A traditional database system is installed on a server at an organization's site and data is stored and accessed directly or over a local area network (LAN). A cloud database management system, on the other hand, runs on a cloud provider's platform and data can only be stored or accessed when there is an Internet connection.
A CDMBS can be deployed in three different ways. The first way is as a virtual machine (VM) image. In this deployment model, the cloud provider sells virtual machine instances upon which a database management system can run. The provider is responsible for the infrastructure that supports the VM and the customer is responsible for uploading or purchasing the DBMS, making sure the DBMS is maintained properly and managing the databases it supports.
In the second deployment model, the cloud provider is responsible for supplying and maintaining the DBMS. The customer is responsible for managing the databases the DBMS supports and paying for storage and compute resources. This type of implementation is called Database as a service (DBaaS).

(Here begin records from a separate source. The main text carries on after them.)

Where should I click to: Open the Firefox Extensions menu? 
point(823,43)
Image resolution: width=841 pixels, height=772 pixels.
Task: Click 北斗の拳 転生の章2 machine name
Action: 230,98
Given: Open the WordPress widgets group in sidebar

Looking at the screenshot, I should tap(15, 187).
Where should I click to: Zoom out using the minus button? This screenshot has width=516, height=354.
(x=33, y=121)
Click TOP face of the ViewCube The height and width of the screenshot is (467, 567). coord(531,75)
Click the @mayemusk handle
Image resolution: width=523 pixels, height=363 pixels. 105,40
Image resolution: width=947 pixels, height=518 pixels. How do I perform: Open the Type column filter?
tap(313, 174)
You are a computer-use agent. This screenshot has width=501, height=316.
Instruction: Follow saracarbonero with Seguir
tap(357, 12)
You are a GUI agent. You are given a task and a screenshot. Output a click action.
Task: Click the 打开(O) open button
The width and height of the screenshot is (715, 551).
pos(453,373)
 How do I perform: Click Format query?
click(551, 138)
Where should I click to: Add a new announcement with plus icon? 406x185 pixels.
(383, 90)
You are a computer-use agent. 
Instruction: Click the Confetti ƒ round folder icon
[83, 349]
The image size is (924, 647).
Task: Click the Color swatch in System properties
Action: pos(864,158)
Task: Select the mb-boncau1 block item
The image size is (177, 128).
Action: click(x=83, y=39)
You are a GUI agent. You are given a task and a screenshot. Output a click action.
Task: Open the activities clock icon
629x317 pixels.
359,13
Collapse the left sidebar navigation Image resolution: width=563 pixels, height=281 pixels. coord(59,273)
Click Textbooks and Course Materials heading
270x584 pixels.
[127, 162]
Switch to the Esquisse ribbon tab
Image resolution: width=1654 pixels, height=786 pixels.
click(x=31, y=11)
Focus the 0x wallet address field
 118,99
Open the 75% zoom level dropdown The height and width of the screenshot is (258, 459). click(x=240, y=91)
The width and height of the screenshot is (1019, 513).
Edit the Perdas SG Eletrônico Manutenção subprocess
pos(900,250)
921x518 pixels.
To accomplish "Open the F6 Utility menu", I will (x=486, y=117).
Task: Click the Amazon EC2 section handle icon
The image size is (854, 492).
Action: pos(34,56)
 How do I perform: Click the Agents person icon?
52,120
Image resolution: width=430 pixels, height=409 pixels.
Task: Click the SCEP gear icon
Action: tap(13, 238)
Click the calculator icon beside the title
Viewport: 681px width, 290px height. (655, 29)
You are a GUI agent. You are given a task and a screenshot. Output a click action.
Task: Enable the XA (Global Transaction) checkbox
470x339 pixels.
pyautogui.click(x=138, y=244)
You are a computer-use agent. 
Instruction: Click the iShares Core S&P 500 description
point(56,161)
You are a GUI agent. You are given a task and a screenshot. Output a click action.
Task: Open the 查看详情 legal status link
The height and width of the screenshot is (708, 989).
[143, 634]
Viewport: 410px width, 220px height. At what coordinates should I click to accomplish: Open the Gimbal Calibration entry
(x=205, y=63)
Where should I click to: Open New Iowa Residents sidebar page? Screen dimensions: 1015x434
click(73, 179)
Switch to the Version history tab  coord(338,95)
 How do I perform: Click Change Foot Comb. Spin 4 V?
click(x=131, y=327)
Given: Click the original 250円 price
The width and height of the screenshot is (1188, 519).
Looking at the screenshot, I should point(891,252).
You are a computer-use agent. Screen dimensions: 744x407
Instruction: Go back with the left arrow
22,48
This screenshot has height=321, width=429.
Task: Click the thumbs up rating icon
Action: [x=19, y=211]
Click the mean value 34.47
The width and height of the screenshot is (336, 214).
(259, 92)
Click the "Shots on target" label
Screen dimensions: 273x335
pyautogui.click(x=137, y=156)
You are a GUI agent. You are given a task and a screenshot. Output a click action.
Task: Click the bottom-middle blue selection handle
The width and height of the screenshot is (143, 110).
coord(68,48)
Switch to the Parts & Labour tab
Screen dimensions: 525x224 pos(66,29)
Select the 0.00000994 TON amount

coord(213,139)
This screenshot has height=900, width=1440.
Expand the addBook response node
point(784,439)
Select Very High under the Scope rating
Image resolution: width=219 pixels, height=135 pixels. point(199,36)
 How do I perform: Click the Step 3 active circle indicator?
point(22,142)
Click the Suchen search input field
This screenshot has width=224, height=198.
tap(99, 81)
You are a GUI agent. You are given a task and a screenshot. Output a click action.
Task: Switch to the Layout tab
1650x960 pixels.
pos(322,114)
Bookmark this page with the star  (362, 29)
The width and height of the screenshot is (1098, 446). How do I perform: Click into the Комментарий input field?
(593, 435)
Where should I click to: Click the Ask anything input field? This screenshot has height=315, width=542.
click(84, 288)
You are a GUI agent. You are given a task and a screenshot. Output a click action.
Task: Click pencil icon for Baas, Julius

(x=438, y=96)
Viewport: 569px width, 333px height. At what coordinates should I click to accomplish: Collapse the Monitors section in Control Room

In the third deployment model, the cloud provider installs, maintains and manages the entire database implementation. This approach, which is called managed hosting, can provide a small organization with the benefits that a database provides without the administrative responsibilities and IT overhead typically required of DBMS usage.
When and how to deploy on a cloud DBMS, is not a cut and dried proposition. Before deciding whether or not to deploy in the cloud an organization should determine its requirements regarding:
Performance - A cloud DBMS typically will not provide the same level of performance as a locally-implemented DBMS simply because the data must be accessed over the Internet.
Budget - A CDBMS eliminates capital expenses for software, hardware and data center costs and translates the required investments into operational costs. For businesses that are launching new database projects or looking to move to a different DBMS, a reduction in upfront costs can be very appealing.
Data governance - If data in a CDBMS is distributed across multiple geographical locations, the regulatory compliance burden can become more difficult and impact various aspects of data governance including (but not limited to) privacy rules, disclosure requirements, retention rules and data protection requirements.
Staffing - A CDBMS can free database administrators from having to worry about tasks such as configuring and patching an on-premises DBMS and make more effective use of their time. Organizations with small or limited IT teams can benefit from hosting databases in the cloud because installation, management and other administrative issues can be offloaded to the cloud provider.